**The problem**
Quote, character for character, the lines from the one containing "This screenshot has height=883, width=1372." to the one containing "Viewport: 1439px width, 720px", including both of those lines.

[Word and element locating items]
"""
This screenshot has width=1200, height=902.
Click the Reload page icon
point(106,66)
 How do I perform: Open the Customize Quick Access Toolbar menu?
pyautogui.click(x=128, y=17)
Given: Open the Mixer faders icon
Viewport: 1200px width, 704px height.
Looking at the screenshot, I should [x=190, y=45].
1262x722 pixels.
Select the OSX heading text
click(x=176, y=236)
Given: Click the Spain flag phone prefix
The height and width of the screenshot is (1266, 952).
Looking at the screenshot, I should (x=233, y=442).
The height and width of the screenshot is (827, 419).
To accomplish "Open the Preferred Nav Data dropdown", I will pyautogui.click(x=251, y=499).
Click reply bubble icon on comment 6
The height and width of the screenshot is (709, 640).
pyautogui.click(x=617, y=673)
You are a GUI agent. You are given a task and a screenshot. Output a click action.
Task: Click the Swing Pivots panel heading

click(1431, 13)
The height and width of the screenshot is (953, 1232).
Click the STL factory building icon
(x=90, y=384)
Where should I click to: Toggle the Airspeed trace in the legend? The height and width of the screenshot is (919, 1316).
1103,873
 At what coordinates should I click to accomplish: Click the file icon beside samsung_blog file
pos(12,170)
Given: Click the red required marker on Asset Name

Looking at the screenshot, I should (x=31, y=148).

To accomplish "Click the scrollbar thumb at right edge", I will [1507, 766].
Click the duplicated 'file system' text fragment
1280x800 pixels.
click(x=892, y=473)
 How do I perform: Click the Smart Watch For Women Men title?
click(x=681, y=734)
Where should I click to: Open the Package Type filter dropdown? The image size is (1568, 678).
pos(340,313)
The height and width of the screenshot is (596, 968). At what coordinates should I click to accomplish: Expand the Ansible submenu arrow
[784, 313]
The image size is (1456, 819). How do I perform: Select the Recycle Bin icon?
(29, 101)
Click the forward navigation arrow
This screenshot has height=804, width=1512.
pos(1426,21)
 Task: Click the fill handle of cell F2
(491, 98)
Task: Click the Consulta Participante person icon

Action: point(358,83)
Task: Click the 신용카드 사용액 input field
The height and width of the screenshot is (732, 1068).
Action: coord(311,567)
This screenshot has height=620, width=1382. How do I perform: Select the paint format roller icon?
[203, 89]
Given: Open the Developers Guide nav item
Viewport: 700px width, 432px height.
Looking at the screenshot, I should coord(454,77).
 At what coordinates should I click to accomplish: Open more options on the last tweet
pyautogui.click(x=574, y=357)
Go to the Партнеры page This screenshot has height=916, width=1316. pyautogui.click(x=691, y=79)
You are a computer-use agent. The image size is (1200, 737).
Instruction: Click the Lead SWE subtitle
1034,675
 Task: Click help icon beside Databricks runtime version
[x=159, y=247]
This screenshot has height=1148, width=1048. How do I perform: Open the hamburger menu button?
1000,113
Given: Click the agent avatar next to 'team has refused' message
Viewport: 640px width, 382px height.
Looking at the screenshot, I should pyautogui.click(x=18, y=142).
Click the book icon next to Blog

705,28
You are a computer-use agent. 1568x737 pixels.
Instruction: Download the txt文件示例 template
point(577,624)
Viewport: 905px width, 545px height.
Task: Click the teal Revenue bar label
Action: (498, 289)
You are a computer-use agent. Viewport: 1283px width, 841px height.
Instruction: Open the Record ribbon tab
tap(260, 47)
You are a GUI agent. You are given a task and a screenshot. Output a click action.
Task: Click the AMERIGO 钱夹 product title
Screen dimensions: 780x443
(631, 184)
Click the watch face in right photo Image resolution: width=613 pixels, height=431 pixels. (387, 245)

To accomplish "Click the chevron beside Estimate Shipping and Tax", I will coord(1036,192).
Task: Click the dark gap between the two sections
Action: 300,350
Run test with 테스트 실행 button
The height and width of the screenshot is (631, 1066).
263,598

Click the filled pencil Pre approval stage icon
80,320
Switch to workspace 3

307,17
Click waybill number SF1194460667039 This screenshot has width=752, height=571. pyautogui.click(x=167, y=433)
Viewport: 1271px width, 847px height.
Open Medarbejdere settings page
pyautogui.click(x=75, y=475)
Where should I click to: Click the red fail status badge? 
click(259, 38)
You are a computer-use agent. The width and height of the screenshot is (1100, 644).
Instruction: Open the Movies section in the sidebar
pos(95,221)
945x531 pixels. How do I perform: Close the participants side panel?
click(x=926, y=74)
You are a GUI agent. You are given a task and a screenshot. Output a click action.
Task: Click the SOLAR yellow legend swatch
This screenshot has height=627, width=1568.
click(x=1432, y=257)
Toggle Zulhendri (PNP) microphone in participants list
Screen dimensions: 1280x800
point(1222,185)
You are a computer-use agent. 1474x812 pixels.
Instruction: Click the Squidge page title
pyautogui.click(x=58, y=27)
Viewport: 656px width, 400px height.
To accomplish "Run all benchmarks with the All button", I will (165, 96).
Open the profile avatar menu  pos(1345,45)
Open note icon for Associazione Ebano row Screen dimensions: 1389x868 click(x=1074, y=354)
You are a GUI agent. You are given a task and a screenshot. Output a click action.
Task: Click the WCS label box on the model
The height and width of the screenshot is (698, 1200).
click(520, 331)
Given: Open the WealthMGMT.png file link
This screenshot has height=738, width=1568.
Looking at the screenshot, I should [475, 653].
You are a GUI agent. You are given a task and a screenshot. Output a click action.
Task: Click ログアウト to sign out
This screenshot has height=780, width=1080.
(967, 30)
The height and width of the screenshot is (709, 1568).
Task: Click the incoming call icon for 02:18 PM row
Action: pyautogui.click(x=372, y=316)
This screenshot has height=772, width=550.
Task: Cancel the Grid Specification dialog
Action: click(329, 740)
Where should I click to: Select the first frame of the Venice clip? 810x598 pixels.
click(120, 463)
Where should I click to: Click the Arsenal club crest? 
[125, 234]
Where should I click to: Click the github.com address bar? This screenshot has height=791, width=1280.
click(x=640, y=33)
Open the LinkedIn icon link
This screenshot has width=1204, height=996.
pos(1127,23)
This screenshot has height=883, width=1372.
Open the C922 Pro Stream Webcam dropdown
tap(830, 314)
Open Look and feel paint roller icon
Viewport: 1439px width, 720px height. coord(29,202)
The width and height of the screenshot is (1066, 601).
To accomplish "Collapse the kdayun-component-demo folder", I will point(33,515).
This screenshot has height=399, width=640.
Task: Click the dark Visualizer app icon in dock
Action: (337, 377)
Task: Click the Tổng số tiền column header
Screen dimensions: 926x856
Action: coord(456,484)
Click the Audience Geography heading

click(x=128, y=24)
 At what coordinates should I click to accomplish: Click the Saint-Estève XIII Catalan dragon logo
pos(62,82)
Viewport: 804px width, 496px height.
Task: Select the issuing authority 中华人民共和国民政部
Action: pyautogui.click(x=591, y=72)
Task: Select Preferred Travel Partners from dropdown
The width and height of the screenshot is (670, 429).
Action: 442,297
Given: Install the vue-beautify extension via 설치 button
"""
**Final result**
This screenshot has height=883, width=1372.
Open the C922 Pro Stream Webcam dropdown
tap(830, 314)
Open Look and feel paint roller icon
Viewport: 1439px width, 720px height. coord(29,202)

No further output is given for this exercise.